The construction and arrangement of the systems and methods as shown in the various exemplary embodiments are illustrative only. Although only a few embodiments have been described in detail in this disclosure, many modifications are possible (e.g., variations in sizes, dimensions, structures, shapes and proportions of the various elements, values of parameters, mounting arrangements, use of materials, colors, orientations, etc.). For example, the position of elements can be reversed or otherwise varied and the nature or number of discrete elements or positions can be altered or varied. Accordingly, all such modifications are intended to be included within the scope of the present disclosure.
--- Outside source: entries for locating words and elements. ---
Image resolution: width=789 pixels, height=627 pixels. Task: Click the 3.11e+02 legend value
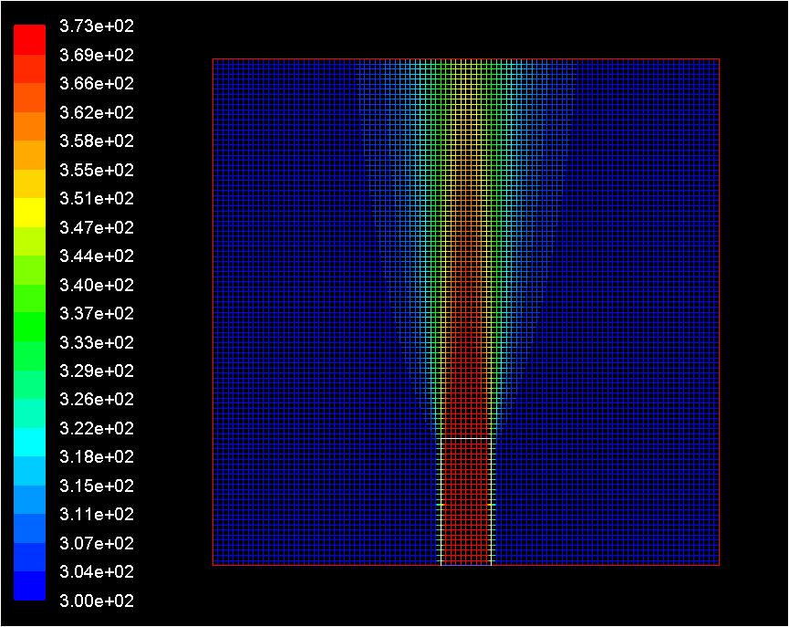(x=96, y=515)
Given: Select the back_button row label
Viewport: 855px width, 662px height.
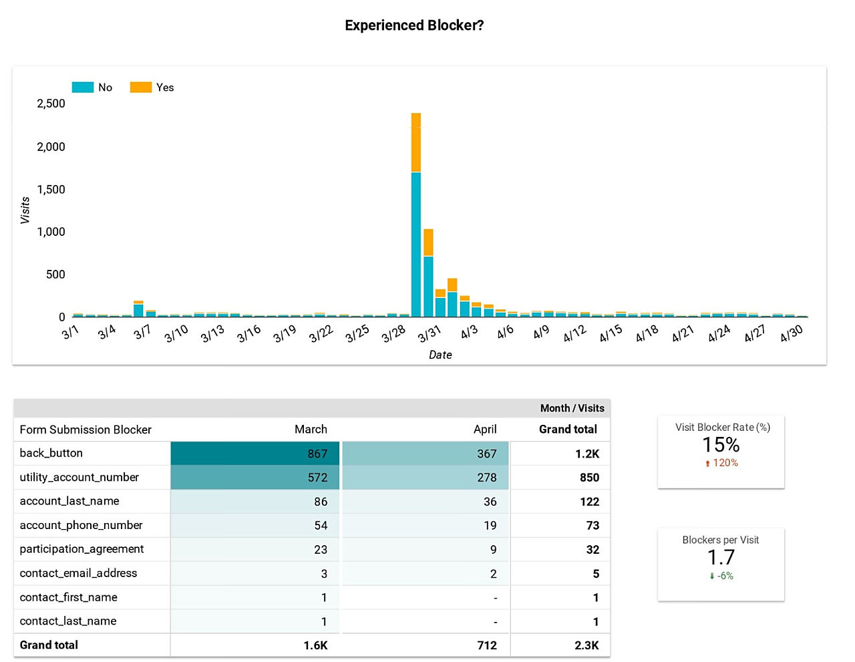Looking at the screenshot, I should (x=51, y=453).
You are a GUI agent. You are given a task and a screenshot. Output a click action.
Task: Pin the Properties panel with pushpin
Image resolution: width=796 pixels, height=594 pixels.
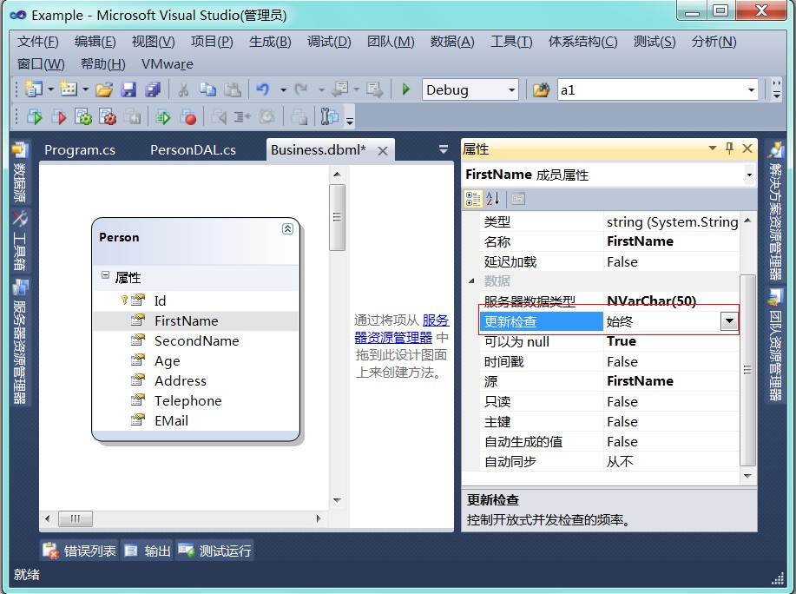729,149
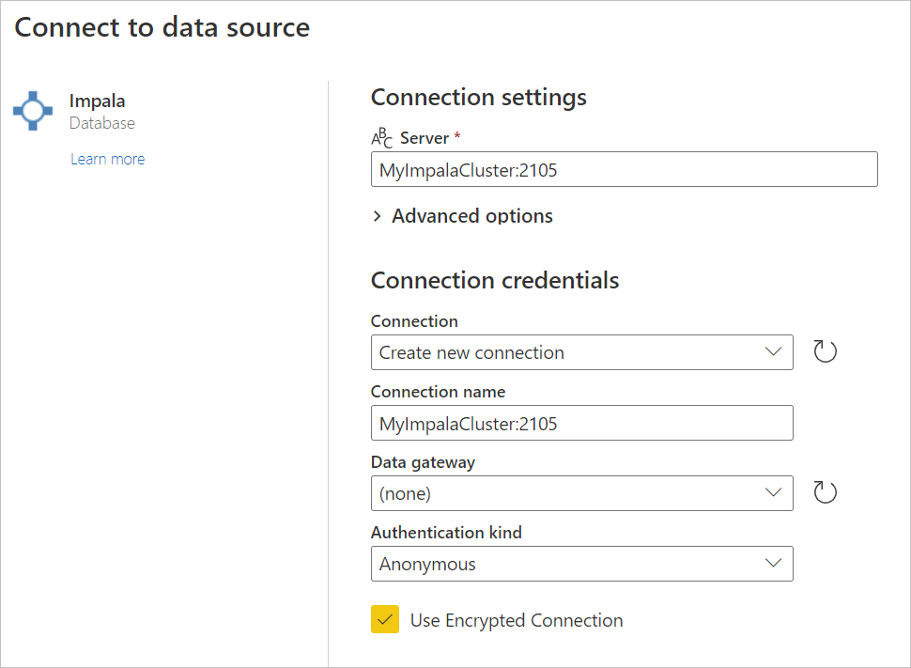Screen dimensions: 911x668
Task: Edit the Connection name text box
Action: (x=582, y=423)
The order or sequence of any process or method steps can be varied or re-sequenced according to alternative embodiments. Other substitutions, modifications, changes, and omissions can be made in the design, operating conditions and arrangement of the exemplary embodiments without departing from the scope of the present disclosure.
As utilized herein, the terms “approximately,” “about,” “substantially,” and similar terms are intended to have a broad meaning in harmony with the common and accepted usage by those of ordinary skill in the art to which the subject matter of this disclosure pertains. It should be understood by those of skill in the art who review this disclosure that these terms are intended to allow a description of certain features described and claimed without restricting the scope of these features to the precise numerical ranges provided. Accordingly, these terms should be interpreted as indicating that insubstantial or inconsequential modifications or alterations of the subject matter described and are considered to be within the scope of the disclosure.
The present disclosure contemplates methods, systems and program products on any machine-readable media for accomplishing various operations. The embodiments of the present disclosure can be implemented using existing computer processors, or by a special purpose computer processor for an appropriate system, incorporated for this or another purpose, or by a hardwired system. Embodiments within the scope of the present disclosure include program products comprising machine-readable media for carrying or having machine-executable instructions or data structures stored thereon. Such machine-readable media can be any available media that can be accessed by a general purpose or special purpose computer or other machine with a processor. By way of example, such machine-readable media can comprise RAM, ROM, EPROM, EEPROM, CD-ROM or other optical disk storage, magnetic disk storage or other magnetic storage devices, or any other medium which can be used to carry or store desired program code in the form of machine-executable instructions or data structures and which can be accessed by a general purpose or special purpose computer or other machine with a processor. Combinations of the above are also included within the scope of machine-readable media. Machine-executable instructions include, for example, instructions and data which cause a general purpose computer, special purpose computer, or special purpose processing machines to perform a certain function or group of functions.
This application claims the benefit of and the priority to U.S. Provisional Patent Application No. 63/541,628, filed Sep. 29, 2023, the entire disclosure of which is incorporated by reference herein.